Context information supports serial dependence of multiple visual objects across memory episodes
(2019)
Visual perception operates in an object-based manner, by integrating associated features via attention. Working memory allows a flexible access to a limited number of currently relevant objects, even when they are occluded or physically no longer present. Recently, it has been shown that we compensate for small changes of an object’s feature over memory episodes, which can support its perceptual stability. This phenomenon was termed ‘serial dependence’ and has mostly been studied in situations that comprised only a single relevant object. However, since we are typically confronted with situations where several objects have to be perceived and held in working memory, the central question of how we selectively create temporal stability of several objects has remained unsolved. As different objects can be distinguished by their accompanying context features, like their color or temporal position, we tested whether serial dependence is supported by the congruence of context features across memory episodes. Specifically, we asked participants to remember the motion directions of two sequentially presented colored dot fields per trial.
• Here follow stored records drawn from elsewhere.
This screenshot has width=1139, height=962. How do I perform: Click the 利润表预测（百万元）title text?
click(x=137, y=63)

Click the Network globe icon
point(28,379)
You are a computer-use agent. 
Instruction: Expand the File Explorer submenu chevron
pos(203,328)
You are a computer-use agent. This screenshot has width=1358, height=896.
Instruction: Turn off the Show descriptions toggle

At the end of a trial one motion direction was cued for continuous report either by its color (Experiment 1) or serial position (Experiment 2). We observed serial dependence, i.e., an attractive bias of currently toward previously memorized objects, between current and past motion directions that was clearly enhanced when items had the same color or serial position across trials. This bias was particularly pronounced for the context feature that was used for cueing and for the target of the previous trial. Together, these findings demonstrate that coding of current object representations depends on previous representations, especially when they share similar content and context features. Apparently the binding of content and context features is not completely erased after a memory episode, but it is carried over to subsequent episodes. As this reflects temporal dependencies in natural settings, the present findings reveal a mechanism that integrates corresponding bundles of content and context features to support stable representations of individualized objects over time.